MANVILLE: Not always; the two just know different things. That's actually an important point. A subtlety that gets lost in many democracy discussions is that democratic does not mean that every single role in every single process is in itself purely democratic. For example, the Athenians would democratically make a decision about whether or not to go to war, but once they went to war every single decision about, "Do we turn left or do we turn right at this mountain pass?" was not put up for a vote. Generals were in charge. People did what they were told. They had an architecture for decision making. They knew that under certain circumstances it wasn't feasible to have a vote. There's a misunderstanding that we have this black or white vision of democracy. It's either everybody always has a say all of the time about everything, or else people are treated like slaves and told what to do. The answer is obviously in the middle. What I'm arguing in our book is that it's shifting more to the left, but with care and qualification because not all decisions should be open to debate all of the time.

UBIQUITY: One final thought experiment. Picture an organization, and then accept the assignment of going there and looking around as you might have in your McKinsey days. We're still telling them what they ought to start thinking about doing. What we're asking is if you were parachuted into some organization, what would you tell them? You can pick any organization.
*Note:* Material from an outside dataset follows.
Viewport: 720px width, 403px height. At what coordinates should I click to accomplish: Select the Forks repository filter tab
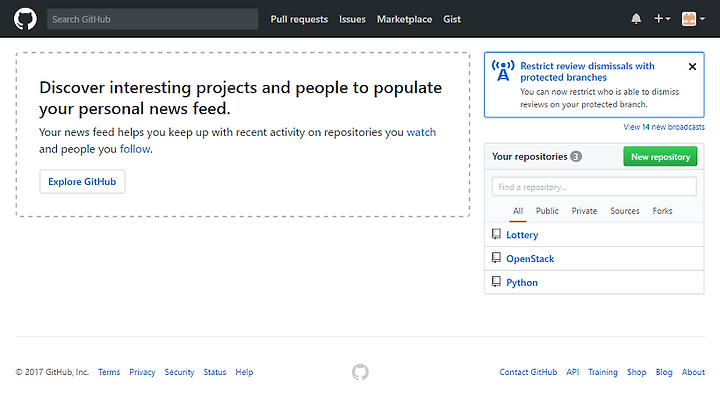662,211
MANVILLE: You're asking great questions because it's the inevitable, "What comes next and what do you actually do with this stuff?" I think that the book was written, to use your phrase, as more of a mind-stretcher or thought experiment than a handbook. It has some handbook-ish things in it. But its main purpose was to try to parachute people, conceptually speaking, into a world that operated democratically. Just to break out of one's current assumption set about what it means to be part of an organization. I think the right place for organizations to start would be to use this as a text or as a starting point for a series of conversations around how they are making decisions and how they are governing themselves. Some of the values, practices and structures can be inspirational for changing or improving the way that certain decisions are made or certain groups operate. One of our beliefs is that you can't wholesale blueprint one model off of another because the world is always different.

UBIQUITY: But you can borrow from it, right?

MANVILLE: Yes, you can you borrow from it. You can adapt from it. A lot of the application may very well be in parts of the business without necessarily trying to incorporate everything from top to bottom. For instance, I gave you an example before about Saba. Saba is not currently run like an Athenian democracy. But in part of Saba where I'm working in terms of building customer communities we're adapting many of these principals. I've seen cases where teams or working groups can adopt a lot of principals and practices, even though within the larger organization there still may be a rather traditional hierarchy. So around a project or a business unit, there's validity that comes from working this way.

UBIQUITY: So what's the key thing to remember?

MANVILLE: I think to some degree it's to not try to solve the whole problem large-scale all at once, but to look for small opportunities or beginning opportunities where you can adapt some of this thinking. But again, the starting point is really to engage people around: What would it be like? How would it be if we actually started working in a more democratic way? Because one of my watch words through this whole thing is that you can't impose this from above. It's got to come from the citizens themselves. The real way to make this work is to have people engaged around inventing it themselves. Hopefully this will be a bit of a roadmap. But at the end of the day there will be different versions of it based on how people want to adapt it to their situation. My metric for success is if people start to take this seriously enough to think about it in their world and what it might mean that would be plenty of thanks for the work that went in to it.